Member of Executive of Jewish Agency responsible for educational work in Palestine, and chairman of Executive Education Committee which administers the school system under the auspices of the Vaad Leumi

At the beginning of the present school year, October 1932, the Hebrew educational system in Palestine was transferred to the Vaad Leumi (National Council of the Jews of Palestine). Since the War the educational work had been under the control of the Zionist Organization from which it received its main support. The Government of Palestine at first contributed only a very small per capital grant-in-aid to the Jewish schools on the same basis as to private schools. But in 1927 the grant was increased to what the Government calculated to be the Jewish share of the Government Education budget and recognized the Zionist school system as the Hebrew Public School System, paralle to the Arab School System, maintained by the Government.

The Government grant was transmitted in a block sum to the Zionist Organization which administered the schools autonomously under the inspection of the Government Department of Education. With the formation of the enlarged Jewish Agency in 1929, the Hebrew school system automatically passed over to ### jurisdiction.

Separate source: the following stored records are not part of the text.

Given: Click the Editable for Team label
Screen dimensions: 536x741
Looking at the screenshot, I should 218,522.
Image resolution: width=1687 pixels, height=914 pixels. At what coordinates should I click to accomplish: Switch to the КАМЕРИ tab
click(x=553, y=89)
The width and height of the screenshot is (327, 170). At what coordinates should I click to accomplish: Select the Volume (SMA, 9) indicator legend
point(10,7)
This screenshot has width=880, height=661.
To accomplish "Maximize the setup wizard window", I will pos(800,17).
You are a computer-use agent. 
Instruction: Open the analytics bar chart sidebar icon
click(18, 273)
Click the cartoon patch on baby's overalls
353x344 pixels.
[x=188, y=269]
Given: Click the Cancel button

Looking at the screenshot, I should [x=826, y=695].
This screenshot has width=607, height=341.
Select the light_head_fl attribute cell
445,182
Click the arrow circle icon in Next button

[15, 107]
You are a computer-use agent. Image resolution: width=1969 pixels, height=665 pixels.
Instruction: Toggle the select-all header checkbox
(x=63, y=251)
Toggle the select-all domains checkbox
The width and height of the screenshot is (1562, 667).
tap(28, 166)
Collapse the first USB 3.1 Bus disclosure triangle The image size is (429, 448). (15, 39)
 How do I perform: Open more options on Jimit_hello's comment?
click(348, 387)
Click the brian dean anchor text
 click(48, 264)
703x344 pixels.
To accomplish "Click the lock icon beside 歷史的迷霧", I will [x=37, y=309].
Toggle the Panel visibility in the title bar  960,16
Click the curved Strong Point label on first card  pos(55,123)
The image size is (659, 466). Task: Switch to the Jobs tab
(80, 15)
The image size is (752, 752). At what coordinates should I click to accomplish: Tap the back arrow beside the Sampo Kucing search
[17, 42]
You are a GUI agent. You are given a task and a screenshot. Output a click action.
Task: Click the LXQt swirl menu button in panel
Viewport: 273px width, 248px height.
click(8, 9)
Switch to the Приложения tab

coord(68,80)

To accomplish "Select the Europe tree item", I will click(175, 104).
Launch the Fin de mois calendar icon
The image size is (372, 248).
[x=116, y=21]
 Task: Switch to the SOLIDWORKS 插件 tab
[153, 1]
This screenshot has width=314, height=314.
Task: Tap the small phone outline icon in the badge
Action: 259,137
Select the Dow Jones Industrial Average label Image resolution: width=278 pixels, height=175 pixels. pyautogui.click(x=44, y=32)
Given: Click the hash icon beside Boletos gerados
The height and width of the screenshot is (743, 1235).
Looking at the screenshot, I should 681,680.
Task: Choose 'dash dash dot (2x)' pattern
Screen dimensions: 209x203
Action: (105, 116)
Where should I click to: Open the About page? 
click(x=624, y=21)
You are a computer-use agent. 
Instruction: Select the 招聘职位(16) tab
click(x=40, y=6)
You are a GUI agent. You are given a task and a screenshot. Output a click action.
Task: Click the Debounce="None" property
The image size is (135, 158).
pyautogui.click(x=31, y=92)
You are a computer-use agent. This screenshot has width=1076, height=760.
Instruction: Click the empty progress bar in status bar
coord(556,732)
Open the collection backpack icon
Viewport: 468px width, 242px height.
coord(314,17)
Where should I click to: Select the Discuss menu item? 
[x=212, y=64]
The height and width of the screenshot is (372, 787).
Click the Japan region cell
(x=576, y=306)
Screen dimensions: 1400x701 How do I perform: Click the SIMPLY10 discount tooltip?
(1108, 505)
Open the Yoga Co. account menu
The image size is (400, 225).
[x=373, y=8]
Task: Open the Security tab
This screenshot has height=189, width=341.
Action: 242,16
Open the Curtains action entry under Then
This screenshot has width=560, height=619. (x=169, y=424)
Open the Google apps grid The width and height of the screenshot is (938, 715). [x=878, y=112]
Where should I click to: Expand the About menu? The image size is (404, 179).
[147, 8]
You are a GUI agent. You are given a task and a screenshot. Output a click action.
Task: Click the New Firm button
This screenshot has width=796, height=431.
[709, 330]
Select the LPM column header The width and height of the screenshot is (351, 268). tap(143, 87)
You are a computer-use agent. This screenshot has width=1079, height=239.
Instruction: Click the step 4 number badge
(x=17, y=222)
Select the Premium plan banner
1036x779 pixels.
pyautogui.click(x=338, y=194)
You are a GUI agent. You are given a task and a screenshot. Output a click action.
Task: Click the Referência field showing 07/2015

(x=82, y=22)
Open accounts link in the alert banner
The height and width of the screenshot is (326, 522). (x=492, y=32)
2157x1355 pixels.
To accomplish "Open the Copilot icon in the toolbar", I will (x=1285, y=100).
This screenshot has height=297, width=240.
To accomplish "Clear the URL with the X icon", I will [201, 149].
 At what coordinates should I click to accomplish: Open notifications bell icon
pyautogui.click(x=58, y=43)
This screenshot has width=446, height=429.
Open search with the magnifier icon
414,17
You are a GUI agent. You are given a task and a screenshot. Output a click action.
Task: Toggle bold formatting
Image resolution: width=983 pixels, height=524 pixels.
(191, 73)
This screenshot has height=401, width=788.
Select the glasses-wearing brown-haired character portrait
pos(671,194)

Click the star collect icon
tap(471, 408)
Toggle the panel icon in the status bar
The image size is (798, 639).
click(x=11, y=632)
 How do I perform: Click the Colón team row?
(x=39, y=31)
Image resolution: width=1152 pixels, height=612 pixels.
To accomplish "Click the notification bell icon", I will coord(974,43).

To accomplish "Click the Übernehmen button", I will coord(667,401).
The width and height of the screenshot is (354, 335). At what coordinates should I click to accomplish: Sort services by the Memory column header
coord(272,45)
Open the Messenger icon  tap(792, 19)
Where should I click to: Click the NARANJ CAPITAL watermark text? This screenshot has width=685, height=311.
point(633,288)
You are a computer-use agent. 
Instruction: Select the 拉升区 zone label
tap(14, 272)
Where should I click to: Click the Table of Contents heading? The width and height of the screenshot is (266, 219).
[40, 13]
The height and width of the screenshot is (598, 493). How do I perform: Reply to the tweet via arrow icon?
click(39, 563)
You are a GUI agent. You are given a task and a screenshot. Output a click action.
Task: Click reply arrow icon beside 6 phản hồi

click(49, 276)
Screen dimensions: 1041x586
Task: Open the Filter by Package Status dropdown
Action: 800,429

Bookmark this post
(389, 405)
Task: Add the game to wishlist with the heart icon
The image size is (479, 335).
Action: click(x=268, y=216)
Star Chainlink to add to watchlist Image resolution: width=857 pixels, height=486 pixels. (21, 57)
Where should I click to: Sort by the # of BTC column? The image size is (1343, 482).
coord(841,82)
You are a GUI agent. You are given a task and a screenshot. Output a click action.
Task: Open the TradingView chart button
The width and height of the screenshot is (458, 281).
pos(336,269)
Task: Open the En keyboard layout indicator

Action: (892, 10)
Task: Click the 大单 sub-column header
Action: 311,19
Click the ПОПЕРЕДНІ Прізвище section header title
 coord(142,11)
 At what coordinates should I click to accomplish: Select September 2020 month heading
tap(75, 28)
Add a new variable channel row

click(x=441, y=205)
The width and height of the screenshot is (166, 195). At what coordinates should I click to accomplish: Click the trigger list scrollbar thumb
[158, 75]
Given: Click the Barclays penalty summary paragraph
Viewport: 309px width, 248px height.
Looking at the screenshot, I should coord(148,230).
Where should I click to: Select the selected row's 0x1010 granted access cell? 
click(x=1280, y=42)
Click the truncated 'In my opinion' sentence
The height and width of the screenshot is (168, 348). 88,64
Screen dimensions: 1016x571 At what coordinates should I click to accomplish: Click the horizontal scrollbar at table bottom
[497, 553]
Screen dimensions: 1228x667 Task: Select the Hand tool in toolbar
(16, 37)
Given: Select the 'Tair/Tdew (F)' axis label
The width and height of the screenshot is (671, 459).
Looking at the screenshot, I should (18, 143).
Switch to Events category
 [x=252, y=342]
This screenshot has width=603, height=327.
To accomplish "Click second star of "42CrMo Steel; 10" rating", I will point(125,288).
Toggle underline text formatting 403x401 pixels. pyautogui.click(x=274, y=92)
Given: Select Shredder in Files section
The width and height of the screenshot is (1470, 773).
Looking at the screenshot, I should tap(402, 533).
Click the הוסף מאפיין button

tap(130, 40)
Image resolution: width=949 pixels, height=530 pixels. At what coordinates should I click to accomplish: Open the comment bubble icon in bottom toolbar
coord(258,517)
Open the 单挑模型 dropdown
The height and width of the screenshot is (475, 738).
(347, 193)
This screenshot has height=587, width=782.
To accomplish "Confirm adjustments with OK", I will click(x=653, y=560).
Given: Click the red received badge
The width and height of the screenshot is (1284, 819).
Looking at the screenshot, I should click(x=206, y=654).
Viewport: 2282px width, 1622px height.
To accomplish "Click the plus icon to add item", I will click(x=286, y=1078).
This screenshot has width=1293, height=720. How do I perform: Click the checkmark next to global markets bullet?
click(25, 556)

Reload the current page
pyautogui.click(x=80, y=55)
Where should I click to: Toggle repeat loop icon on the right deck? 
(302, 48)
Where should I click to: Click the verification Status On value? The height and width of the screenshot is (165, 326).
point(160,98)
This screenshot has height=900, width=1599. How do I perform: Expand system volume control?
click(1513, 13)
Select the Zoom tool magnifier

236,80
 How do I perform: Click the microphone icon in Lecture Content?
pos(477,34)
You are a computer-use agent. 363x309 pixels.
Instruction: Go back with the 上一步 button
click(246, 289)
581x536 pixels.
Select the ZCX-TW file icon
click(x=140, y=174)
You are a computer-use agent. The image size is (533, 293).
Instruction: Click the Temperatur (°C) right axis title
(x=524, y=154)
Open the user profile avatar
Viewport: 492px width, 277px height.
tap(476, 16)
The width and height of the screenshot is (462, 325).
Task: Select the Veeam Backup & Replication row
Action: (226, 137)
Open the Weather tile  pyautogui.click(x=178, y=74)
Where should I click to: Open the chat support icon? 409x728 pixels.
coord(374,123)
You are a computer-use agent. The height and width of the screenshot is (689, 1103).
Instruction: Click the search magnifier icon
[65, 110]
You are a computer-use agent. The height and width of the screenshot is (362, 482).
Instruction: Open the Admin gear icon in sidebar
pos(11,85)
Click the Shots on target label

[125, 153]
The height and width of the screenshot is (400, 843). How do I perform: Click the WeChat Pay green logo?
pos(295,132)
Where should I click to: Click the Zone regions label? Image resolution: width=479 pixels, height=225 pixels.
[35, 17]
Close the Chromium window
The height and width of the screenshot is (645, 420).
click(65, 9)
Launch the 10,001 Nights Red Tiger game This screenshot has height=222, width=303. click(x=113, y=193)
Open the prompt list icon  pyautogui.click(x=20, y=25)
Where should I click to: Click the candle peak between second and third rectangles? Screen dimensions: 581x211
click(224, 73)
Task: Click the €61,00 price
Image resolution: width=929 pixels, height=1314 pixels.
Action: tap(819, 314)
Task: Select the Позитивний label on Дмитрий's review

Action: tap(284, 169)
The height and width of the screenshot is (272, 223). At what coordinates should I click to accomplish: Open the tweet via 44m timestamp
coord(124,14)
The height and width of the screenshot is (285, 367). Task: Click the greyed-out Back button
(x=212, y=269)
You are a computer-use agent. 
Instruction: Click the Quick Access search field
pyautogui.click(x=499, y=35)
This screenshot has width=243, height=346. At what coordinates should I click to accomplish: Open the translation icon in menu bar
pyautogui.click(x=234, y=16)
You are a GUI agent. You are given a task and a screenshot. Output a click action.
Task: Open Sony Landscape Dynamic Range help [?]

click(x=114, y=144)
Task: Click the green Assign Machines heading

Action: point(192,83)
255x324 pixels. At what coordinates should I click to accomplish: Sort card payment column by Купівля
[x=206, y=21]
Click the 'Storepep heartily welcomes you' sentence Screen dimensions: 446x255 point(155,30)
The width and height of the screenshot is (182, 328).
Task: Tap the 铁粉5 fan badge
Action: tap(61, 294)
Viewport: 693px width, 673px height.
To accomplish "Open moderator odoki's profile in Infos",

The transfer of the educational work to the Yishuv marks a turning point in the growth of independence on the part of Palestine Jewry. This change in control had been discussed for many years; it became more urgent as the income of the Jewish Agency decreased, and more practical with the growth of financial support from local sources, and with the strengthening of community organization in towns and colonies of the new Yishuv.


The transfer was intended, among other things, to lead ultimately to a reduction of the Jewish Agency’s appropriation to the educational work. In no way, however, was it the purpose to separate the Agency entirely from the educational administration or to withdraw financial support immediately.

In the letter of transfer from the Jewish Agency to the Vaad Leumi this point was clearly stated, as follows:

“The Jewish Agency, representing world Jewry and responsible to it, will continue in the future to serve as a partner in the responsibility of the Jewish community for the Hebrew educational system in Palestine, for its integrity, its direction and its standard,—a partner in the task of developing the schools, in the spirit of Judaism and Hebraic culture and in harmony with the needs of the upbuilding of the National Homeland. The Jewish Agency will continue then to participate in the administration of ### educational work and to as### the Yishuv,—in so far as ###cial means allow in the main### of the unified educational system.”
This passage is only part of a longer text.